The following is a guest post authored by Ben Hodges, Associate Professor, University of Texas at Austin Center for Research in Water Resources.
Although many of us are sweltering in record-breaking heat, a recent Wall Street Journal story about the race to shore up aging, damaged levee systems along the Mississipi River reminds us that flood season is just around the corner. And according to the U.S. Army Corps of Engineers, the multi-billion dollar restoration won’t be done by spring.
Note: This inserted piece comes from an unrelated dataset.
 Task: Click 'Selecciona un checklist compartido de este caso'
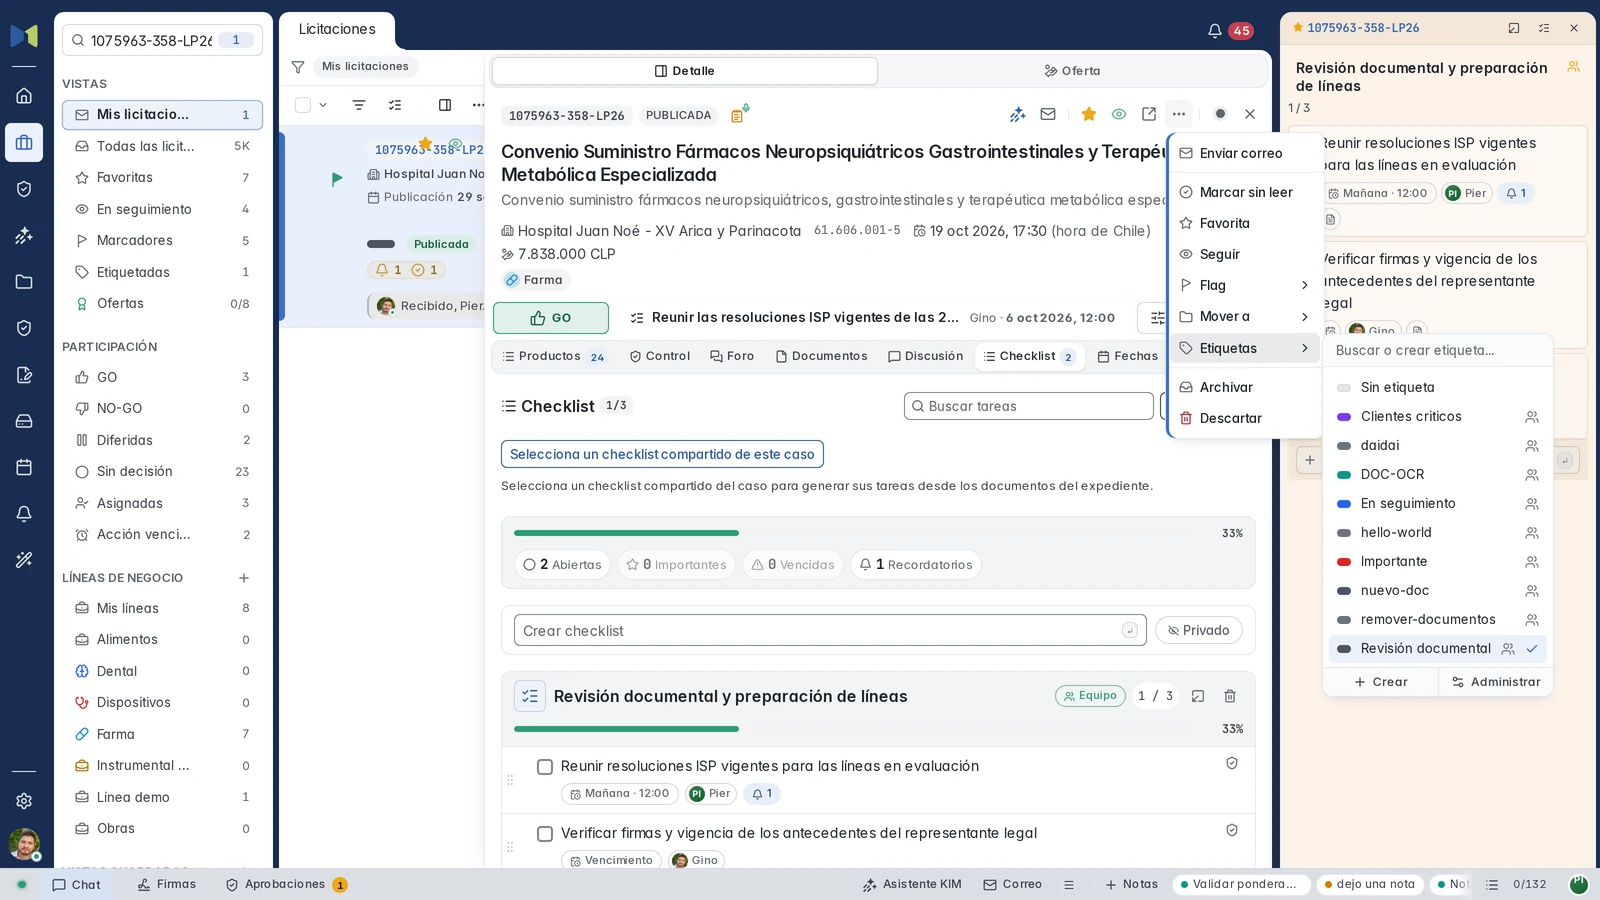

Deciding where to begin is a complex task. But with the right mix of technology and expertise, engineers could have a snapshot of how a river and its tributaries will behave in flood situations and other extreme weather conditions, allowing them to prioritize levee restoration efforts according to which areas are at highest risk of flooding, and when that’s likely to happen.
This new flood prediction technology can simulate tens of thousands of river branches at a time and could scale further to predict the behavior of millions of branches simultaneously. By coupling analytics software with advanced weather simulation models, such as IBM’s Deep Thunder, municipalities and disaster response teams could make emergency plans and pinpoint potential flood areas on a river.
Floods are the most common natural disaster in the United States, but traditional flood prediction methods are focused only on the main stems of the largest rivers – overlooking extensive tributary networks where flooding actually starts, and where flash floods threaten lives and property.
As a testing ground, the team is presently applying the model to predict the entire 230 mile-long Guadalupe River and over 9,000 miles of tributaries in Texas. In a single hour the system can currently generate up to 100 hours of river behavior.
By combining IBM’s complex system modeling with UT Austin’s research into river physics, we’ve developed new ways to look at an old problem. Unlike previous methods, the IBM approach scales-up for massive networks and has the potential to simulate millions of river miles at once. With the use of river sensors integrated into web-based information systems, we can take this model even further.
In addition to flood prediction, a similar system could be used for irrigation management, helping to create equitable irrigation plans and ensure compliance with habitat conservation efforts. The models could allow managers to evaluate multiple “what if” scenarios to create better plans for handling both droughts and water surplus.